Pengkhianatan G30S/PKI
Foto:
Naskah Supersemar

Trio jenderal, yakni Brigjen M Jusuf, Mayjen Basoeki Rahmat, Brigjen Amir Machmud, dipanggil ke Istana Bogor. Di sana, Presiden menumpahkan amarahnya. “Kamu nyeleweng! Kamu bikin laporan salah kepada Soeharto!” Kesaksian itu dikemukakan M Hanafi, mantan dubes di Kuba, dalam buku biografinya. Ia mengaku, berada di Istana Bogor saat peristiwa itu terjadi.
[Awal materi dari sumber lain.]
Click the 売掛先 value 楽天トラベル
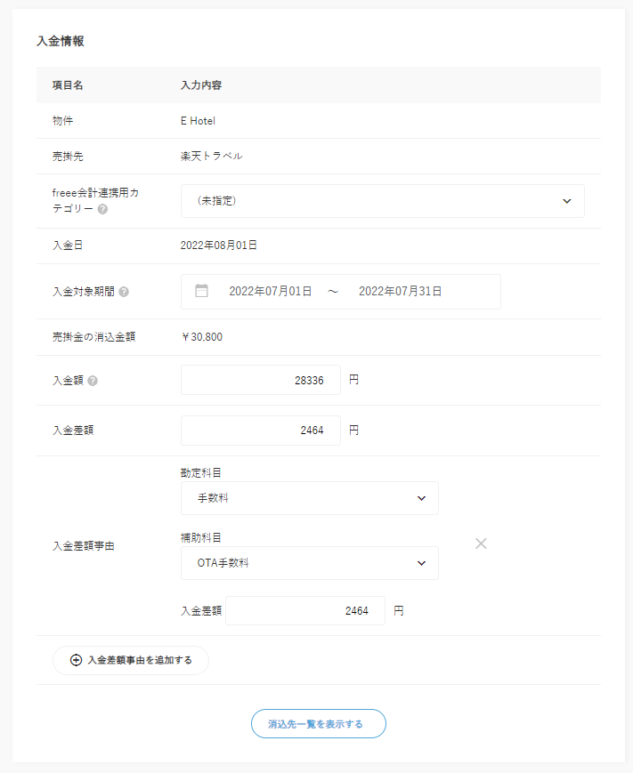633x773 pixels. pyautogui.click(x=211, y=157)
Menurut Sukarno, sebagaimana dikatakan oleh Amirmachmud, pembubaran partai adalah wewenang presiden. Tapi, menurut Amirmachmud, apa yang dilakukan Letjen Soeharto sudah sesuai dengan Surat Perintah 11 Maret, yaitu demi keselamatan bangsa dan negara, serta demi keselamatan Pancasila dan Undang-Undang Dasar 1945.
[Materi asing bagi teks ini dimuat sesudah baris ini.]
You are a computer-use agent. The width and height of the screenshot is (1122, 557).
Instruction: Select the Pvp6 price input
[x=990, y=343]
Mengapa Presiden Sukarno memanggil trio jenderal ke Istana Bogor? Karena, melalui ketiga jenderal ini pula, Letjen Soeharto memberikan pesan kepada Presiden Sukarno. Ketiganya meminta Bung Karno memberikan kewenangan kepada Letjen Soeharto untuk mengatasi masalah keamanan setelah istana dikepung pasukan liar.

Sukarno pun mengeluarkan Surat Perintah (SP) 13 Maret 1966 yang intinya mencabut kembali Supersemar. Presiden Sukarno mengutus Leimena dan Menteri/Wakil Panglima Angkatan Laut merangkap Komandan Korps Komando AL Mayjen KKO Hartono untuk menyerahkan SP 13 Maret 1966 kepada Soeharto di rumahnya.

Namun, nasi sudah menjadi bubur. Soeharto tak menggubris perintah kedua ini. “Sampaikan kepada Presiden, segala tindakan yang saya ambil adalah tanggung jawab saya sendiri!” ujar Soeharto.

Bagaimana isi Surat Perintah 13 Maret 1966? SP 13 Maret terdiri atas tiga hal. Pertama, mengingatkan bahwa SP 11 Maret itu sifatnya teknis/ administratif, tidak politik. Semata-mata adalah perintah mengenai tugas keamanan bagi rakyat dan pemerintah untuk keamanan dan kewibawaan Presiden/Pangti/Mandataris MPRS.

Kedua, Letjen Soeharto tidak diperkenankan melakukan tindakan tindakan yang melampaui bidang politik sebab bidang politik adalah wewenang langsung Presiden, pembubaran suatu partai politik adalah hak Presiden semata-mata. Ketiga, Letjen Soeharto diminta datang menghadap Presiden di istana untuk memberikan laporannya.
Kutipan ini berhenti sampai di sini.